SdBot represents the large family of backdoors - hacker's remote access tools.
Once detected, the F-Secure security product will automatically disinfect the suspect file by either deleting it or renaming it.
Detailed instructions for F-Secure security products are available in the documentation found in the Downloads section of our Home - Global site.
You may also refer to the Knowledge Base on the F-Secure Community site for further assistance.
These tools allow to contol victims' computers remotely by sending specific commands via IRC channels. Also these backdoors can steal data, spread to local network and to computers vulnerable to exploits.

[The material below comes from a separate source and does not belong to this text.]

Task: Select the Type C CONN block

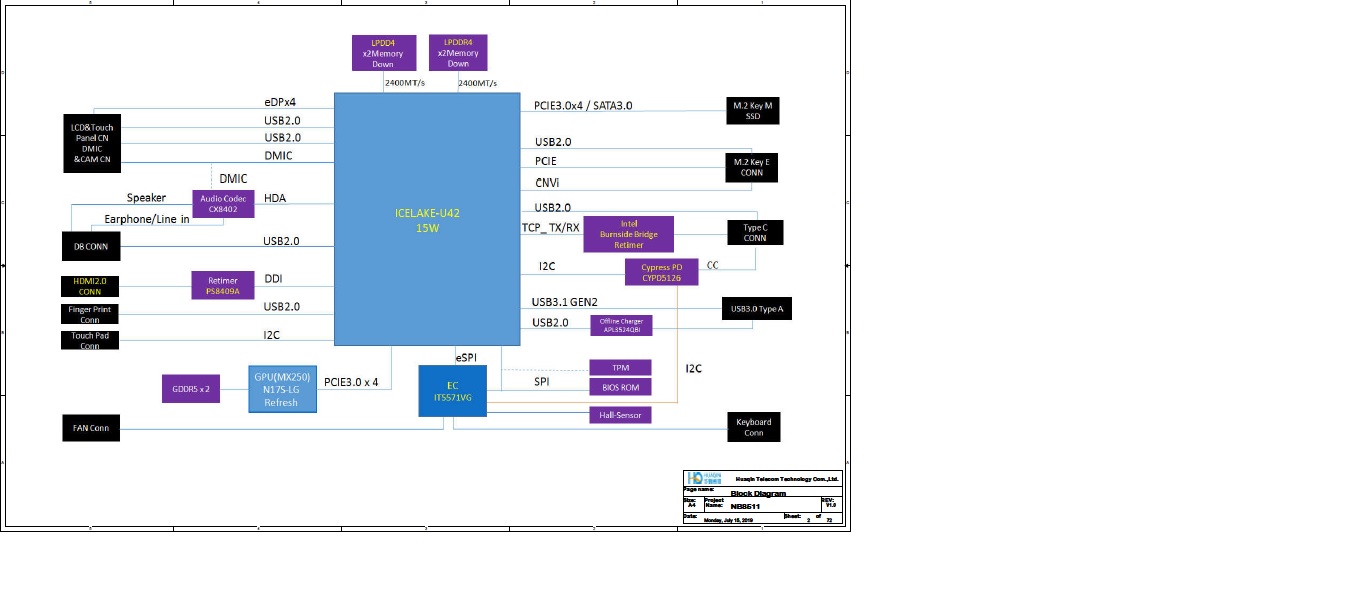Action: [755, 233]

This SDBot variant was first found on May 13th, 2004 in Finland. It uses different exploits including the MSSQL and LSASS exploits to spread to vulnerable computers. The backdoor also can install security patches on an operating system and scan for active ftp servers. Additionally the backdoor removes startup Registry keys for 3 Sasser worm variants.
The backdoor's file is a PE executable about 32 kilobytes long, packed with a modified UPX file compressor.

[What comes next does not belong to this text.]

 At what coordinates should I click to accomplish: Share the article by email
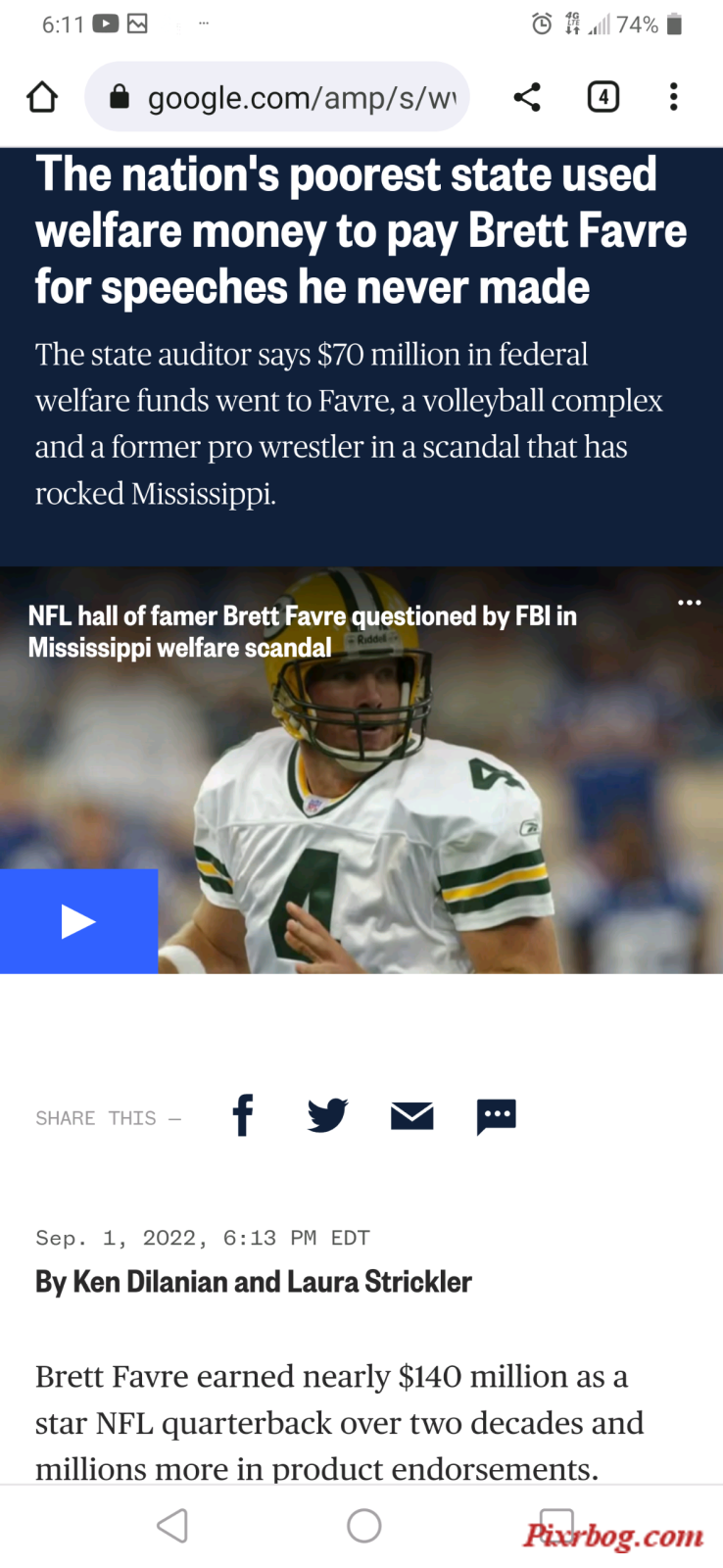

When the backdoor's file is started, it copies itself as DESKTOP.EXE to Windows System folder and then creates the startup key in the Registry:
where %WinSysDir% represents the Windows System folder name. The backdoor also creates the following Registry keys:
[HKLM\SOFTWARE\Microsoft\MSSQLServer\Client\ConnectTo] "DSQUERY" "DBMSSOCN" [HKLM\SYSTEM\CurrentControlSet\Services\lanmanserver\parameters] "AutoShareServer" = DWORD:0 "AutoShareWks" = DWORD:0 [HKLM\SYSTEM\CurrentControlSet\Control\Lsa] "restrictanonymous" = DWORD:1 [HKLM\SYSTEM\CurrentControlSet\Services\W3SVC\Parameters] "DisableWebDAV" = DWORD:1 "MaxClientRequestBuffer" = DWORD:4000
Then the backdoor installs the ecurity patch KB835732 on Windows 2000 and XP computers by downloading a language-specific version from a Microsoft site and activating it. More information about the security patch can be found here: https://www.microsoft.com/technet/security/bulletin/MS04-011.mspx
The backdoor connects to one of the following IRC servers and creates a bot there:
knix-irc.hopto.org irc.knix.25u.com knix-irc2.hopto.org knix.afraid.org
The following IRC channels are used:
The backdoor can be controled via a bot that it creates. A remote hacker can perform the following actions:
* initialize for spreading cycle * select spreading technique (see below) * remove spreading technique * select IP address range for scan * remove IP address range for scan * start spreading cycle * stop spreading cycle * get spreading cycle status * create a remote shell * autoupdate itself * uninstall itself * download files * start files * execute a command * get bot information * switch to idle mode * delete Registry keys for 3 Sasser worm variants * show log file
The backdoor can spread using the following exploits and applications:
ipc (remote shares) mssql (SQL servers) mssql_udp dcom1 (DCOM RPC) real_serv dame_ware (remote administration software) ms04011 (LSASS) ftp_scan (remote ftp sites)
This variant of SDBot performs a dictionary attack to get access to remote hosts. It uses the following list of logins and passwords:
sa sql admin Administrator test demo database Administrator Administrador Amministratore Administrateur Administrat Beheerder guest Gast G?st Invitado Visitatore admin webmaster web www server data account backup demo test access operator oper local user master student pwrchute root admin demo test guest webmaster web www server data account backup access sysadm sysadmin manager Administrator Administrador Amministratore Administrateur Administrat Beheerder sysop supervisor operator oper local user master adm devadmin sysmgr sysman testuser systest %UserName% %UserName%1 %UserName%12 %UserName%123 %UserName%1234 %UserName%12345 %UserName%pass %UserName%qwerty %UserName%qwert %UserName%qwer %UserName%abcd %UserName%abc %UserName%asdf %UserName%asd 1%UserName% 12%UserName% 123%UserName% 1234%UserName% 12345%UserName% abc%UserName% abcd%UserName% qwerty%UserName% asdf%UserName% !@#$%UserName% !@#%UserName% !@%UserName% !%UserName% %UserName%!@#$ %UserName%!@# %UserName%!@ %UserName%! 1 11 111 1111 11111 111111 1111111 11111111 12 123 1234 12345 123456 1234567 12345678 654321 54321 4321 321 123123 12341234 31337 1337 00000000 88888888 5201314 1234qwer 123qwe 123abc 123asd abc123 abcd asdf asdfgh Administrator admin root pass passwd password super master backup pass test user temp secret computer demo windows monitor manager operator oper local server share full digital einstein guess system sql database sybase internet locked access qwerty newpass pasword guest access keyboard windows mouse rules linux
This is quite an unusual backdoor indeed. It spreads around, kills Sasser worm and installs security patches. But it still remains a backdoor.